-- Exercise material --
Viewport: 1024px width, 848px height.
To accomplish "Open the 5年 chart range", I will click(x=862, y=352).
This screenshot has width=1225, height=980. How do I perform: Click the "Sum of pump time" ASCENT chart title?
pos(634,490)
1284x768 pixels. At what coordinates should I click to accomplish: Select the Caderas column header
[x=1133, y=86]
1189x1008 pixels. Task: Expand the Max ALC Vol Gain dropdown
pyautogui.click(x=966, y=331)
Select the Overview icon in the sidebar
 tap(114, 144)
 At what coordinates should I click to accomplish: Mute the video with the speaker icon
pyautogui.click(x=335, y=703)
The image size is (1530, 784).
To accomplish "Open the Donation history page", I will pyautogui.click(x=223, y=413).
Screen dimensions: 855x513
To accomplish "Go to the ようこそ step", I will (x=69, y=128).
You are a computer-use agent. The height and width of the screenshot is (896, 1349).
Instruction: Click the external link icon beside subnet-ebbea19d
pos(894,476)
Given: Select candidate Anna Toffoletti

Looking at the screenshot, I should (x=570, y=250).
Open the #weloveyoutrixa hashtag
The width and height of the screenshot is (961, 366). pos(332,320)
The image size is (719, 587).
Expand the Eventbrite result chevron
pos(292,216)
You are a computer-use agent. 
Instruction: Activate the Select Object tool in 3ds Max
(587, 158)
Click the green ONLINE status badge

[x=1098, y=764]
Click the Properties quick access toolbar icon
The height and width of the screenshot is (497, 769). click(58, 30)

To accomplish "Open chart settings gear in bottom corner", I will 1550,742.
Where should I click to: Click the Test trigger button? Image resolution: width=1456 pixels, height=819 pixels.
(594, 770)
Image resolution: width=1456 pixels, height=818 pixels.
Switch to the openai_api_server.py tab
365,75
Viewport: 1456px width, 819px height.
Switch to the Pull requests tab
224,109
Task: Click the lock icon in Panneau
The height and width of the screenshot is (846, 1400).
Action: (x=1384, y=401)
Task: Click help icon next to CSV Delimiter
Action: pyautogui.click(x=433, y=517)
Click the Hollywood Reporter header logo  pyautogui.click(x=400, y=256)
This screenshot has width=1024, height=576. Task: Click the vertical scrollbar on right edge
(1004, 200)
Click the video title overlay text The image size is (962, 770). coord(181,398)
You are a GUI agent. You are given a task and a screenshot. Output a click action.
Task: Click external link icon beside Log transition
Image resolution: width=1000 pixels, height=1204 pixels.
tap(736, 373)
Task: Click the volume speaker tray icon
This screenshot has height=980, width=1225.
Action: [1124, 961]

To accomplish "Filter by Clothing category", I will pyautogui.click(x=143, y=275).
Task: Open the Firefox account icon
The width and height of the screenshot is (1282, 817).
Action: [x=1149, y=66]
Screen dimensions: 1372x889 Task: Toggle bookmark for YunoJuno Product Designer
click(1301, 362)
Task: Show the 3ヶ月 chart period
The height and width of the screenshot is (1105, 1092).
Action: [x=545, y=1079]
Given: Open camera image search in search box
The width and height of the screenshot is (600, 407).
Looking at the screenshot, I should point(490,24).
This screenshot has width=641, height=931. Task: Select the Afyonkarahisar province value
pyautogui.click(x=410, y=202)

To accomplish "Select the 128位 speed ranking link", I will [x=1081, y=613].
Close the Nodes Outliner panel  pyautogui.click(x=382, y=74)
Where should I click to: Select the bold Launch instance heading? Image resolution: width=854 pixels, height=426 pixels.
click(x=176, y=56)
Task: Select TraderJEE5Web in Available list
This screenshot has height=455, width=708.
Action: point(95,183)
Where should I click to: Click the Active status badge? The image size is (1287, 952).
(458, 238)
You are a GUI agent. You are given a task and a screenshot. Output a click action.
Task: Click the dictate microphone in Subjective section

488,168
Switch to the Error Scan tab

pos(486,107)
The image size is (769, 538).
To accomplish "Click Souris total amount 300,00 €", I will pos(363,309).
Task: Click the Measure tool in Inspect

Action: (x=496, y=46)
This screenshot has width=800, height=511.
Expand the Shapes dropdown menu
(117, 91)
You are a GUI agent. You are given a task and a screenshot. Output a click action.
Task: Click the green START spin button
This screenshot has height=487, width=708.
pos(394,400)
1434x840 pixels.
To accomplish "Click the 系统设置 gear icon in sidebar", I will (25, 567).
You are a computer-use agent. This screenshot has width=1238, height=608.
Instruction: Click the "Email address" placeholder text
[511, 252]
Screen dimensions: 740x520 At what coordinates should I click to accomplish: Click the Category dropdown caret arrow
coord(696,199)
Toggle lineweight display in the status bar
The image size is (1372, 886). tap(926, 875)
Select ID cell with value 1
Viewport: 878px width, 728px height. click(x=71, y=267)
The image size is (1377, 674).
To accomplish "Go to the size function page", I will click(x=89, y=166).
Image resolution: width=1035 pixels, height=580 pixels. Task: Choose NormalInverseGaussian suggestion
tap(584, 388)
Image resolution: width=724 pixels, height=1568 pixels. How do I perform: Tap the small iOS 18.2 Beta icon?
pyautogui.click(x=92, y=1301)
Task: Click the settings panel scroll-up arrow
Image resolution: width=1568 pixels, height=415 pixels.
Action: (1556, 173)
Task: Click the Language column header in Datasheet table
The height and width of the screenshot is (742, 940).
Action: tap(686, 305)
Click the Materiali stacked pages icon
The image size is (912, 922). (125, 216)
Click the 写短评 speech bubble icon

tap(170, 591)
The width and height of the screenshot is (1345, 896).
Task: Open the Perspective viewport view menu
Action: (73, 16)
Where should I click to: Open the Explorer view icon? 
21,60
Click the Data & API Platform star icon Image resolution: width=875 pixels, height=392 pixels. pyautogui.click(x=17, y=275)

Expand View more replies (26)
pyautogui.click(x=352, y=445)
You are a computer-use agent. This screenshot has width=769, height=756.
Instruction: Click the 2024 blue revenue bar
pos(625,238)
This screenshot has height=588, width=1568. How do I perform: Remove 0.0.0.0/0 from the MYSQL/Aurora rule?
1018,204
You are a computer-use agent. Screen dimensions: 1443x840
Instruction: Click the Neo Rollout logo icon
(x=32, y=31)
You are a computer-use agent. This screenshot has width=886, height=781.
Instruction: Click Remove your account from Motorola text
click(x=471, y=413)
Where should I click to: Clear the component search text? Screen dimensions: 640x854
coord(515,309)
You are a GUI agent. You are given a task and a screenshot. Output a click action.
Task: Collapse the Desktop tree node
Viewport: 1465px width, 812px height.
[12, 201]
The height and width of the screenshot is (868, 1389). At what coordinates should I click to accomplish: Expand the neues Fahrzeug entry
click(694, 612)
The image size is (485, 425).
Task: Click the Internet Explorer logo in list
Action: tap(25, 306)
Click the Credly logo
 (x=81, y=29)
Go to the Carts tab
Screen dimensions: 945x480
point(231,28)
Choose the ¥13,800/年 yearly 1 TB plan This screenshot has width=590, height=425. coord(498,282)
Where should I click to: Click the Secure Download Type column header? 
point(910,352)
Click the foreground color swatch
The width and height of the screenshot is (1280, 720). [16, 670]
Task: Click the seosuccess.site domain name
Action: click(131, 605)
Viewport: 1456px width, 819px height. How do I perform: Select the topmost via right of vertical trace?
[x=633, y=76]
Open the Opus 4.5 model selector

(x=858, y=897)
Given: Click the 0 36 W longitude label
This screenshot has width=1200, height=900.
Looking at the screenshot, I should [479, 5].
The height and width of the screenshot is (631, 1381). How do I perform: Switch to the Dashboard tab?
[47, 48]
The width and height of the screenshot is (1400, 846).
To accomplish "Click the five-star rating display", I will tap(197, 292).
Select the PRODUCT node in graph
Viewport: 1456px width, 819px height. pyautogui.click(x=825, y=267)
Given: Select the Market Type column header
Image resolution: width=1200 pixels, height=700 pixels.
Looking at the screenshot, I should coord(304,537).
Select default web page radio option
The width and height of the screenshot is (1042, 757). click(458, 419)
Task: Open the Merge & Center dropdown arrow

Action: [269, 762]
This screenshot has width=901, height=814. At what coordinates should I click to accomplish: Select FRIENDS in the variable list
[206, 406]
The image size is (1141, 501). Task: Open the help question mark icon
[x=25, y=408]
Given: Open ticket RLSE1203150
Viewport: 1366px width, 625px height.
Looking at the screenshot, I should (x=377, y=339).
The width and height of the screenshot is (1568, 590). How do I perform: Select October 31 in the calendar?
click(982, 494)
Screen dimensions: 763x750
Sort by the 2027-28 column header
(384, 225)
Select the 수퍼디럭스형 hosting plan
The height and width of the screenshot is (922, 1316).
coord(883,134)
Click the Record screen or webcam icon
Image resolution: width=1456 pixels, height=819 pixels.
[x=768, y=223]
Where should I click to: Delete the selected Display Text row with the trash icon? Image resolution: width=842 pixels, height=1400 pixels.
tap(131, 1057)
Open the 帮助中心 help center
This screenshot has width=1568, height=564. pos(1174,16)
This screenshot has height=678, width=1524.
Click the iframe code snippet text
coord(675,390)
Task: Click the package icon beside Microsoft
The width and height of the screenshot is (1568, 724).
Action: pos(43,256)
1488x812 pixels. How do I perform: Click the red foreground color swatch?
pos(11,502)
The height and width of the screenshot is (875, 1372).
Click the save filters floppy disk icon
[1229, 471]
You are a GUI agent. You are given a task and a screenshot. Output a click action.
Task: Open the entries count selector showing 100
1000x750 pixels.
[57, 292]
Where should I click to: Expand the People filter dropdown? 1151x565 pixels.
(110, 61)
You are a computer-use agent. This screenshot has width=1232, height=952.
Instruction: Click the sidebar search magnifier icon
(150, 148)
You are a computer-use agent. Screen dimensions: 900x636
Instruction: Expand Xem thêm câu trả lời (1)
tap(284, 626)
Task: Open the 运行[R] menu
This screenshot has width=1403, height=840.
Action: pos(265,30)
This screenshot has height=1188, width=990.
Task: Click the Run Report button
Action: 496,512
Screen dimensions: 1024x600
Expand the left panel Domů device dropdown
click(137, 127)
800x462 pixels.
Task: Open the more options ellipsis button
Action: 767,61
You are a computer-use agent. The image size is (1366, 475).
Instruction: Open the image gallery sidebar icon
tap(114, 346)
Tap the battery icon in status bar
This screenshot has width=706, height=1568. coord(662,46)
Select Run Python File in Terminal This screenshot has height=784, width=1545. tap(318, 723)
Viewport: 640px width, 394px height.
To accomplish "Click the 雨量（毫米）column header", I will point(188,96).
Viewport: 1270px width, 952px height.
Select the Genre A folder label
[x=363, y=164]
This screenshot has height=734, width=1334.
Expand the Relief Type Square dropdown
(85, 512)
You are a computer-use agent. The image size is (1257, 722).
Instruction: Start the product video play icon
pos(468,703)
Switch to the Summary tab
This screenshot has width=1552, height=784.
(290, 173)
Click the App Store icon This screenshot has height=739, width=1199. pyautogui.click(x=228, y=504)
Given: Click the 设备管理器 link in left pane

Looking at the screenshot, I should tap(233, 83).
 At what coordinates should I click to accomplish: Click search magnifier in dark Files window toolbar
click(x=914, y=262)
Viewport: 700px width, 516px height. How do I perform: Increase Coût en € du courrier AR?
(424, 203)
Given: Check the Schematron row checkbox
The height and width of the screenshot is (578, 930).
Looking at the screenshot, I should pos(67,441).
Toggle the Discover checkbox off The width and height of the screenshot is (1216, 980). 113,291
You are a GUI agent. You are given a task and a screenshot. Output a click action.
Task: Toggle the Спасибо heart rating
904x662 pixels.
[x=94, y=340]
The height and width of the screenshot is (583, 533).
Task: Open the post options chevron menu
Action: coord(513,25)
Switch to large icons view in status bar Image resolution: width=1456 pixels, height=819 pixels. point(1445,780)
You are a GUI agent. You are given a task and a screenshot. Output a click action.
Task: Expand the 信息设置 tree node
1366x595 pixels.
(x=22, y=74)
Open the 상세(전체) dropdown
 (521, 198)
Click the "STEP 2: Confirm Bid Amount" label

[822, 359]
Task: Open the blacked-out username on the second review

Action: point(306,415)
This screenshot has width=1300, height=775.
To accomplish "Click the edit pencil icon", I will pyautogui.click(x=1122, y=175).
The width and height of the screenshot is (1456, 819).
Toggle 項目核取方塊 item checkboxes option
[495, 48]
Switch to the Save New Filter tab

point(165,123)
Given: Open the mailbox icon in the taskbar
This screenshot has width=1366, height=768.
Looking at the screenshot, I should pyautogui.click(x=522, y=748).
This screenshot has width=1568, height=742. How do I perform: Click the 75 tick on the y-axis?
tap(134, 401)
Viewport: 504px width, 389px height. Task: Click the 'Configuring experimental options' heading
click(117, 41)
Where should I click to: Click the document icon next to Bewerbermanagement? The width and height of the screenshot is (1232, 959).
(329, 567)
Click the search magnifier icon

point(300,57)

-- Directions for this task --
Swap "trash icon" for "delete icon" and write out the part of the entries that opens with the line containing "Select the 수퍼디럭스형 hosting plan" and closes with the line containing "tap(284, 626)". Leave everything else unchanged.

-- Response --
Select the 수퍼디럭스형 hosting plan
The height and width of the screenshot is (922, 1316).
coord(883,134)
Click the Record screen or webcam icon
Image resolution: width=1456 pixels, height=819 pixels.
[x=768, y=223]
Where should I click to: Delete the selected Display Text row with the delete icon? Image resolution: width=842 pixels, height=1400 pixels.
tap(131, 1057)
Open the 帮助中心 help center
This screenshot has width=1568, height=564. pos(1174,16)
This screenshot has height=678, width=1524.
Click the iframe code snippet text
coord(675,390)
Task: Click the package icon beside Microsoft
The width and height of the screenshot is (1568, 724).
Action: pos(43,256)
1488x812 pixels. How do I perform: Click the red foreground color swatch?
pos(11,502)
The height and width of the screenshot is (875, 1372).
Click the save filters floppy disk icon
[1229, 471]
You are a GUI agent. You are given a task and a screenshot. Output a click action.
Task: Open the entries count selector showing 100
1000x750 pixels.
[57, 292]
Where should I click to: Expand the People filter dropdown? 1151x565 pixels.
(110, 61)
You are a computer-use agent. This screenshot has width=1232, height=952.
Instruction: Click the sidebar search magnifier icon
(150, 148)
You are a computer-use agent. Screen dimensions: 900x636
Instruction: Expand Xem thêm câu trả lời (1)
tap(284, 626)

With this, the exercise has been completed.